WebGPU has [arrived](https://developer.chrome.com/blog/webgpu-release),
opening a direct pipeline from the web browser to your local GPU. We’ve
built WebGPU Puzzles to help you try it and explore the possibilities.
It’s a simple, interactive way to learn GPU programming using nothing
but your browser:

[gpupuzzles.answer.ai](https://gpupuzzles.answer.ai)

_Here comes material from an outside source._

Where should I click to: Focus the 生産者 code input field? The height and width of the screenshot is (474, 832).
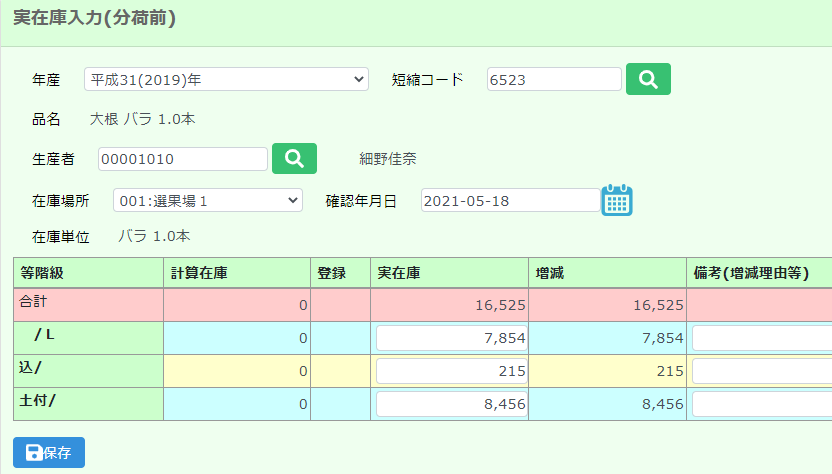coord(183,159)
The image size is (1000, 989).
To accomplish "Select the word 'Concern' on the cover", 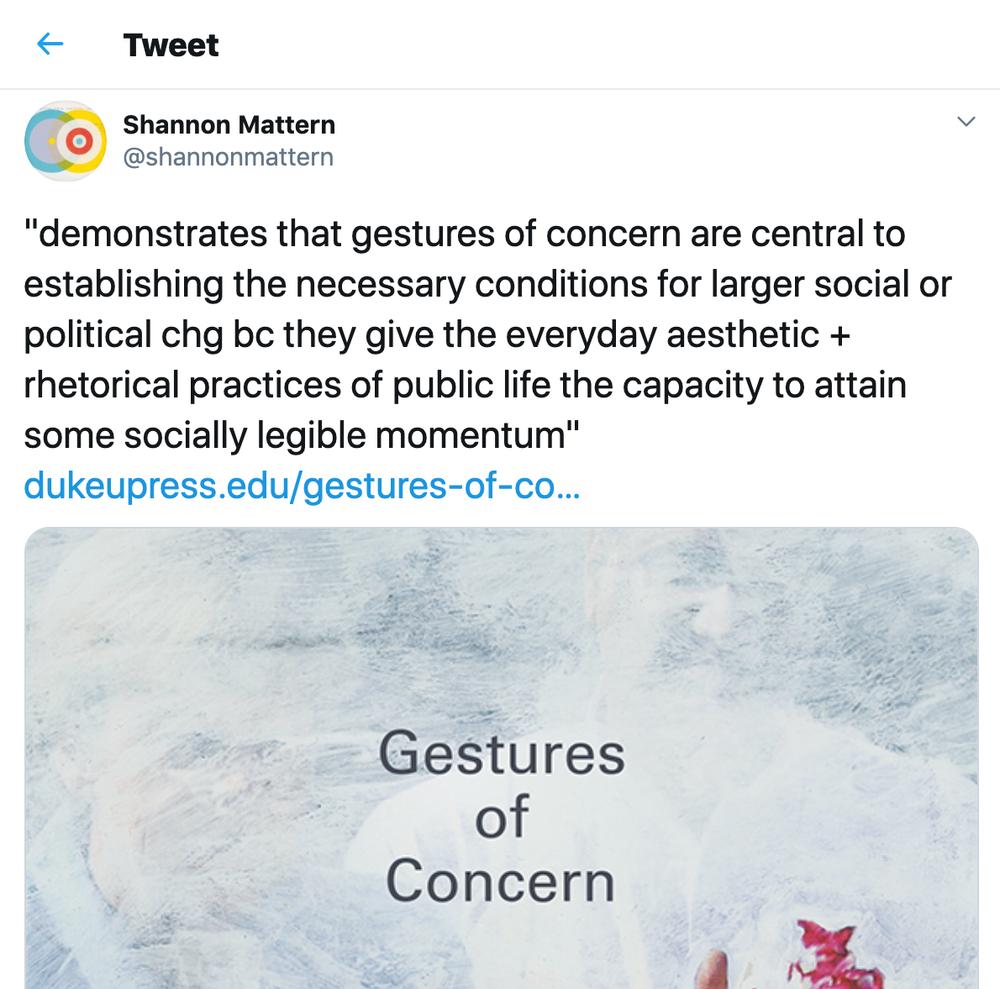I will (x=501, y=881).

We challenge you to do the puzzles, then share your ideas about the
possibilities with us!

## Introducing WebGPU Puzzles

WebGPU Puzzles is a web incarnation of [Sasha
Rush](https://rush-nlp.com/)’s [GPU
Puzzles](https://github.com/srush/GPU-Puzzles) - a series of small, fun,
self-contained coding challenges for learning GPU programming. The
original GPU Puzzles was written for Numba/CUDA to be run on a remote
server with a dedicated GPU device.

Using WebGPU, [gpupuzzles.answer.ai](https://gpupuzzles.answer.ai) lets
you write code directly in the browser and have the app execute and
check results automatically. GPU computation runs entirely locally in
your browser[1], whether you have a humble integrated GPU that comes
with your laptop, or a high-end device GPU installed on an expensive
workstation.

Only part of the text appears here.